De plus, nous avons décidé de mobiliser cette approche du fait qu’elle nous permet également d’aborder notre étude au niveau macro. En effet, la cognition distribuée ne se limite pas au niveau des collectifs c’est-à-dire l’interaction entre les personnes et les artefacts, mais également c’est une approche qui appréhende la structuration de la technologie en relation avec les besoins des futurs utilisateurs. Nous pouvons justifier ceci par les propos suivants :

« Il est important de noter que la distribution ne constitue pas simplement une manière de décrire l’activité, mais que ce paradigme est rendu explicite et délibérément incorporé dans les artefacts par leurs concepteurs. Les concepteurs cherchent à guider et faciliter un bon usage des dispositifs en y incorporant des opportunités d’action aisément perceptibles et reconnaissables comme telles. Les objets bien conçus signalent de manière claire et évidente par la forme des repères qu’ils incorporent» (Licoppe, 2008). Ainsi, nous mettons en lien ces

propos avec ceux d’Orlikwoski qui se situe également au niveau de la structuration de la technologie c’est-à –dire le niveau macro et qui pense que :

« La technologie est construite par ses concepteurs mais aussi par ses usagers » (Groleau,

2000).

En effet, ces deux théories mettent en lumière sur la flexibilité de la technologie et de son utilisation facile qui repose sur le fait que l’usage de celle-ci est une notion fondamentale dans la conception de l’outil et que les concepteurs doivent se concentrer sur cette notion. Autrement des formes d’imbrication entre conception et exécution (Licoppe ,2008).
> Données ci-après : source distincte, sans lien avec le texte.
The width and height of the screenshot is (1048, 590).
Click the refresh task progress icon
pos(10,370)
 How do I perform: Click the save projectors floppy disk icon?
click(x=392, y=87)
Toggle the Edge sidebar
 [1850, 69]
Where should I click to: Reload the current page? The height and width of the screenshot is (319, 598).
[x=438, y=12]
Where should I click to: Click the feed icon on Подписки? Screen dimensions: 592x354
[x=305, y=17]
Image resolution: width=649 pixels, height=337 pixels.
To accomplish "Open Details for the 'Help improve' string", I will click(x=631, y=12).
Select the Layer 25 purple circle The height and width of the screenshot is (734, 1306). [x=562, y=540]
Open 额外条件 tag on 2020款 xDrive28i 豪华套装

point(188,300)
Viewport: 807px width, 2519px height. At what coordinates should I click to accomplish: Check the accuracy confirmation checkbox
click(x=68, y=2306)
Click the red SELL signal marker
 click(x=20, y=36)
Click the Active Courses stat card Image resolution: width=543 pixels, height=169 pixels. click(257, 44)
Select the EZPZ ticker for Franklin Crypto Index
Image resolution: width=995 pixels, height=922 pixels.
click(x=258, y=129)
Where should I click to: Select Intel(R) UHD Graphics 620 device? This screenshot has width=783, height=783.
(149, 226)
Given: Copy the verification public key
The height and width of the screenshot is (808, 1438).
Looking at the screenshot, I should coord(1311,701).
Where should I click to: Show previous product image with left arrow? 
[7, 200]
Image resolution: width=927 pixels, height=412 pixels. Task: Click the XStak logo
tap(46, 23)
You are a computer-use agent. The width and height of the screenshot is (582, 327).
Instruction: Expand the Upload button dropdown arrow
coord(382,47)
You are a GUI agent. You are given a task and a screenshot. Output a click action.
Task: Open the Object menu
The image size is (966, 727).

En nous fondant sur les travaux réalisés par chaque auteur, nous avons décidé de mobiliser ces trois théories (la théorie de structuration, la théorie de l’acteur réseau et la théorie de l’activité). Dans la théorie de la structuration, les auteurs ont montré que la technologie est une dimension sociale que la productivité de la technologie réside dans la technologie en pratique plutôt que dans l’artefact technologique.

Concernant la théorie de l’acteur réseau, elle considère que le réseau est une chaîne de relation et que le changement organisationnel repose sur un processus. Quant à la théorie de l’activité telle que nous venons de le souligner aide nous à comprendre les contradictions des discours dans l’activité.

Ainsi de leur côté, les résultats laissent entendre que les changements technologiques reposent sur des processus qui se heurtent souvent à des contradictions. Quant à nous, nous avons fait ressortir l’importance des processus compte tenu des résultats de tous les travaux de ces auteurs, nous croyons qu’il serait intéressant de déterminer les enjeux en termes de communication qui accompagnent le changement technologique.